Clinging onto compulsion

I guess it was too much to hope for that most student politicians would see VSM as an opportunity to refocus their organisations into student-focused bodies which actually provide goods and services that students value.

The vast majority of student associations have done deals with their universities, where the university will fund them, so they can have a zero membership fee. This means that effectively taxpayers and students are being forced to fund everything a student association does.

There is a case for a university to agree to fund certain discrete services such as a class rep system. But the universities it seem have so much surplus cash, that they are funding the student associations to do everything they used to do. In fact some like OUSA are boasting they will have more income than in the past.  If I was advising Steven Joyce, I’d be pointing out that the universities have just made his job a lot easier. If they have so much surplus money, that they can afford to fund social activities, clubs, political advocacy, student politician salaries, student media etc etc, then they obviously do not need any extra funding.

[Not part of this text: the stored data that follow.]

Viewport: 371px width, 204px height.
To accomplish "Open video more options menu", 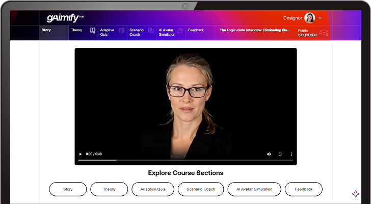I will 292,154.
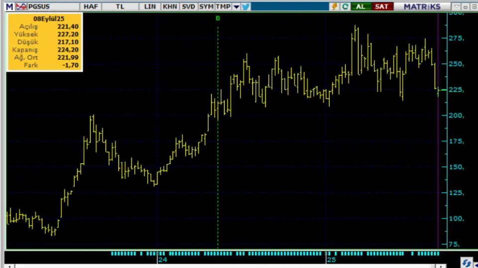Image resolution: width=478 pixels, height=268 pixels.
Task: Click the Matriks M logo icon
Action: (x=9, y=6)
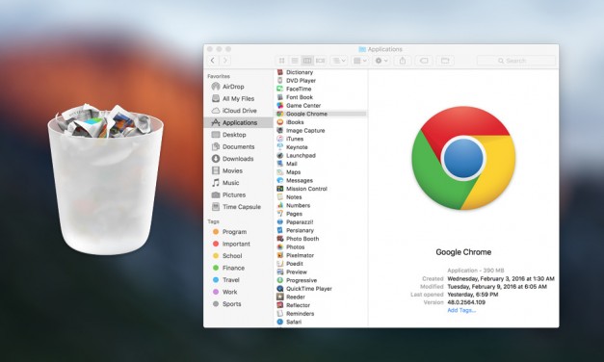Open the Action gear dropdown

coord(381,61)
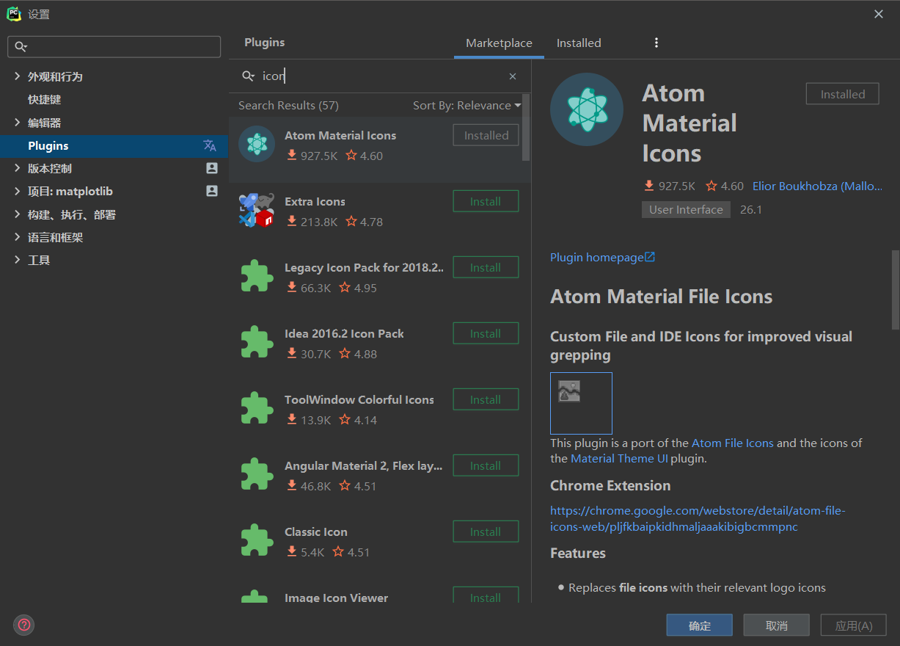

The rorting doesn’t stop there though. Never mind that Parliament passed a law saying no student should be forced to join a student association. by having the university take over their funding, some student associations such as OUSA have put a clause in their constitution declaring every single student at Otago is automatically a member of OUSA, unless they explicitly opt out. This I suspect is illegal, and would not survive a legal challenge. They do it to maintain the myth that they somehow have a mandate to speak on behalf of all students.

It is disappointing that so many student politicians have sold out for the money. By agreeing to be reliant on the universities for their funding, they have become like the trade unions in the former USSR. Those unions did not represent their members, but were in fact there to further the roles of the Government. By choosing to have the university fund them, instead of students, they will naturally over time put the interests of the university over the students they claim to represent.

A brave association would have said we’ll have a (for example) $40 membership fee, and we are confident we can persuade at least half the student on campus that we provide benefits worth more than $1 a week.